Please print each entry below exactly as it stands, but without any pictures.

▬▬▬▬▬▬▬▬▬▬

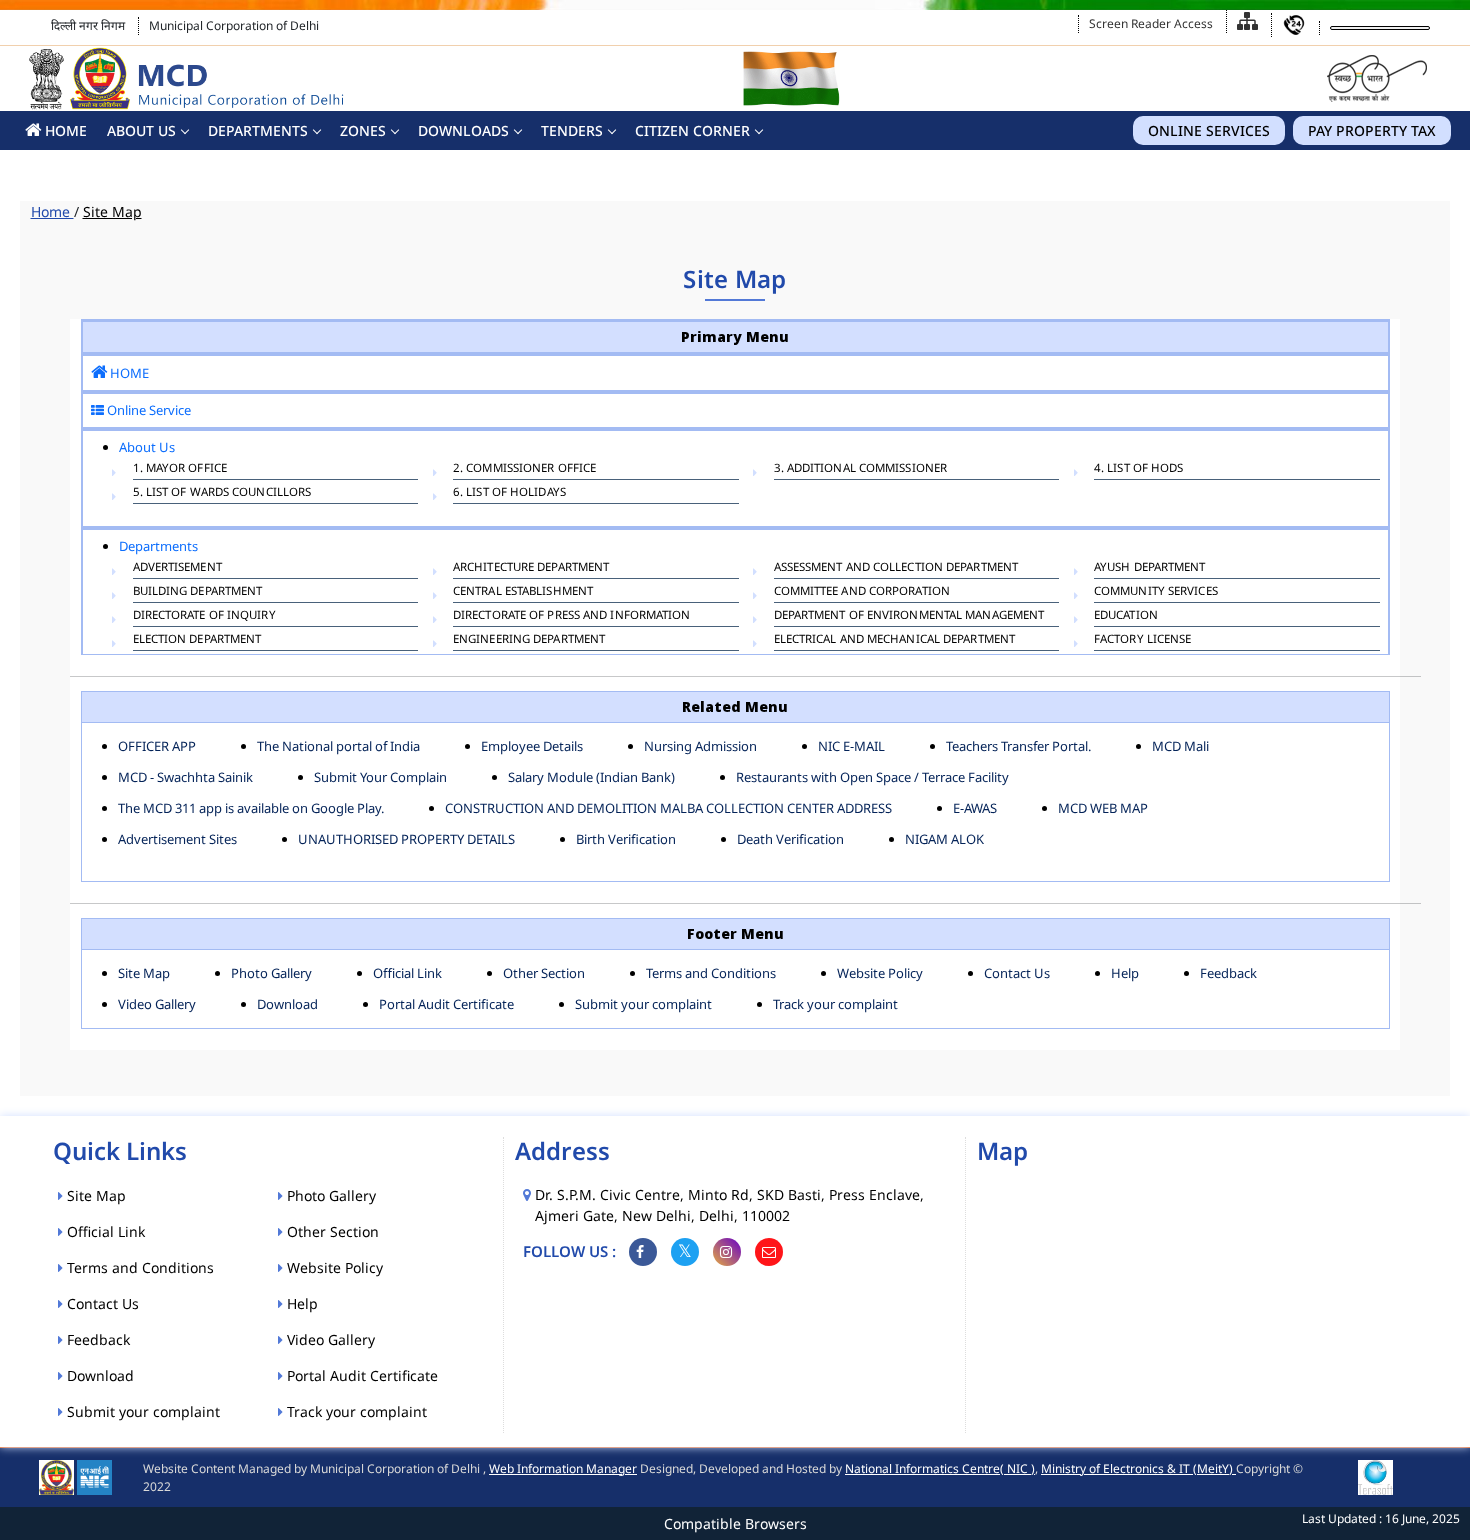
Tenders (572, 130)
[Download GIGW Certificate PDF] (1375, 1475)
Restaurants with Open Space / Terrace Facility (872, 777)
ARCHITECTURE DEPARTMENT (531, 566)
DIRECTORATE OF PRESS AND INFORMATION (572, 614)
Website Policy (880, 973)
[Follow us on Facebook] (643, 1252)
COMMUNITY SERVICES (1156, 590)
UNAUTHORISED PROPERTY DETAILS (406, 839)
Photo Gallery (271, 973)
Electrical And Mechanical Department (895, 638)
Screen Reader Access (1151, 23)
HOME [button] (64, 130)
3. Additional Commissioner (861, 467)
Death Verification (790, 839)
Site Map (144, 973)
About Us (141, 130)
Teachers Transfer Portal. (1018, 746)
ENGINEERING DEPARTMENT (529, 638)
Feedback (1228, 973)
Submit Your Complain (380, 777)
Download (287, 1004)
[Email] (769, 1252)
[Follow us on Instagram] (727, 1252)
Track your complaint (835, 1004)
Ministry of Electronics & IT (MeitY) (1138, 1468)
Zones (363, 130)
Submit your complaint (643, 1004)
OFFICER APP (157, 746)
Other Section (544, 973)
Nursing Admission (700, 746)
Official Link (407, 973)
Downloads (463, 130)
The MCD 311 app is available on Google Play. (251, 808)
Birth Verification (626, 839)
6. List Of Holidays (509, 491)
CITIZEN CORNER (692, 130)
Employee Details (532, 746)
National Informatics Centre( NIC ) (940, 1468)
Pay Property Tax (1372, 130)
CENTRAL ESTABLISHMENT (523, 590)
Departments (258, 130)
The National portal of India (338, 746)
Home (52, 211)
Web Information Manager (563, 1468)
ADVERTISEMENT (177, 566)
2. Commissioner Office (524, 467)
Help (1125, 973)
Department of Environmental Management (909, 614)
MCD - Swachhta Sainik (185, 777)
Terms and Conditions (711, 973)
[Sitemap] (1247, 21)
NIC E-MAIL (851, 746)
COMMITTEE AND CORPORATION (862, 590)
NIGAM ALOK (944, 839)
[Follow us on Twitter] (685, 1252)
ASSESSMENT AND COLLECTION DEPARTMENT (896, 566)
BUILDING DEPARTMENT (198, 590)
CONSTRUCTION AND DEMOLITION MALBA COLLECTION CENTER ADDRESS (668, 808)
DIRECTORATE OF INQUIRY (204, 614)
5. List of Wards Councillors (222, 491)
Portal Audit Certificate (446, 1004)
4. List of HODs (1139, 467)
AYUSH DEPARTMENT (1150, 566)
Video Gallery (157, 1004)
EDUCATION (1126, 614)
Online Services (1209, 130)
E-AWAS (975, 808)
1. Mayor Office (180, 467)
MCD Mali (1180, 746)
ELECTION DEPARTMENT (197, 638)
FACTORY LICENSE (1143, 638)
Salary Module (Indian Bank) (591, 777)
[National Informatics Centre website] (94, 1475)
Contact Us (1017, 973)
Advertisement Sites (177, 839)
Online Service (147, 410)
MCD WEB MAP (1103, 808)
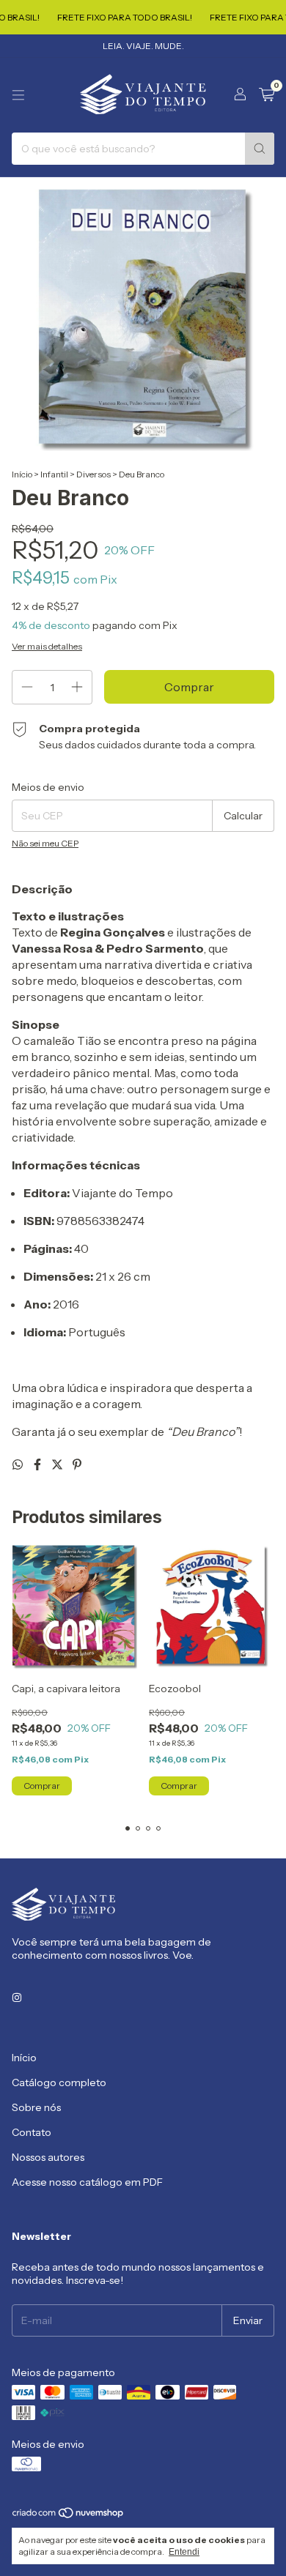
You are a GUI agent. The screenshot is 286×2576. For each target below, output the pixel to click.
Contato (31, 2132)
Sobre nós (36, 2107)
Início (22, 474)
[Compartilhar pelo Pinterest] (77, 1464)
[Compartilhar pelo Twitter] (58, 1464)
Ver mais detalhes (47, 646)
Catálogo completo (59, 2082)
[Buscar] (259, 149)
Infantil (54, 474)
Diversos (93, 474)
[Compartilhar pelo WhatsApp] (19, 1464)
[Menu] (18, 95)
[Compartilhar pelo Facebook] (38, 1464)
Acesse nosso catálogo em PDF (87, 2182)
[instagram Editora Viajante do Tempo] (17, 1997)
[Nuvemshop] (68, 2516)
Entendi (184, 2552)
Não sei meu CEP (45, 843)
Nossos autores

▬▬▬▬▬▬▬▬▬▬

Task result —
Tenders (572, 130)
[Download GIGW Certificate PDF] (1375, 1475)
Restaurants with Open Space / Terrace Facility (872, 777)
ARCHITECTURE DEPARTMENT (531, 566)
DIRECTORATE OF PRESS AND INFORMATION (572, 614)
Website Policy (880, 973)
[Follow us on Facebook] (643, 1252)
COMMUNITY SERVICES (1156, 590)
UNAUTHORISED PROPERTY DETAILS (406, 839)
Photo Gallery (271, 973)
Electrical And Mechanical Department (895, 638)
Screen Reader Access (1151, 23)
HOME [button] (64, 130)
3. Additional Commissioner (861, 467)
Death Verification (790, 839)
Site Map (144, 973)
About Us (141, 130)
Teachers Transfer Portal. (1018, 746)
ENGINEERING DEPARTMENT (529, 638)
Feedback (1228, 973)
Submit Your Complain (380, 777)
Download (287, 1004)
[Email] (769, 1252)
[Follow us on Instagram] (727, 1252)
Track your complaint (835, 1004)
Ministry of Electronics & IT (MeitY) (1138, 1468)
Zones (363, 130)
Submit your complaint (643, 1004)
OFFICER APP (157, 746)
Other Section (544, 973)
Nursing Admission (700, 746)
Official Link (407, 973)
Downloads (463, 130)
The MCD 311 app is available on Google Play. (251, 808)
Birth Verification (626, 839)
6. List Of Holidays (509, 491)
CITIZEN CORNER (692, 130)
Employee Details (532, 746)
National Informatics Centre( NIC ) (940, 1468)
Pay Property Tax (1372, 130)
CENTRAL ESTABLISHMENT (523, 590)
Departments (258, 130)
The National portal of India (338, 746)
Home (52, 211)
Web Information Manager (563, 1468)
ADVERTISEMENT (177, 566)
2. Commissioner Office (524, 467)
Help (1125, 973)
Department of Environmental Management (909, 614)
MCD - Swachhta Sainik (185, 777)
Terms and Conditions (711, 973)
[Sitemap] (1247, 21)
NIC E-MAIL (851, 746)
COMMITTEE AND CORPORATION (862, 590)
NIGAM ALOK (944, 839)
[Follow us on Twitter] (685, 1252)
ASSESSMENT AND COLLECTION DEPARTMENT (896, 566)
BUILDING DEPARTMENT (198, 590)
CONSTRUCTION AND DEMOLITION MALBA COLLECTION CENTER ADDRESS (668, 808)
DIRECTORATE OF INQUIRY (204, 614)
5. List of Wards Councillors (222, 491)
Portal Audit Certificate (446, 1004)
4. List of HODs (1139, 467)
AYUSH DEPARTMENT (1150, 566)
Video Gallery (157, 1004)
EDUCATION (1126, 614)
Online Services (1209, 130)
E-AWAS (975, 808)
1. Mayor Office (180, 467)
MCD Mali (1180, 746)
ELECTION DEPARTMENT (197, 638)
FACTORY LICENSE (1143, 638)
Salary Module (Indian Bank) (591, 777)
[National Informatics Centre website] (94, 1475)
Contact Us (1017, 973)
Advertisement Sites (177, 839)
Online Service (147, 410)
MCD WEB MAP (1103, 808)
You are a GUI agent. The screenshot is 286×2576. For each target below, output the pixel to click.
Contato (31, 2132)
Sobre nós (36, 2107)
Início (22, 474)
[Compartilhar pelo Pinterest] (77, 1464)
[Compartilhar pelo Twitter] (58, 1464)
Ver mais detalhes (47, 646)
Catálogo completo (59, 2082)
[Buscar] (259, 149)
Infantil (54, 474)
Diversos (93, 474)
[Compartilhar pelo WhatsApp] (19, 1464)
[Menu] (18, 95)
[Compartilhar pelo Facebook] (38, 1464)
Acesse nosso catálogo em PDF (87, 2182)
[instagram Editora Viajante do Tempo] (17, 1997)
[Nuvemshop] (68, 2516)
Entendi (184, 2552)
Não sei meu CEP (45, 843)
Nossos autores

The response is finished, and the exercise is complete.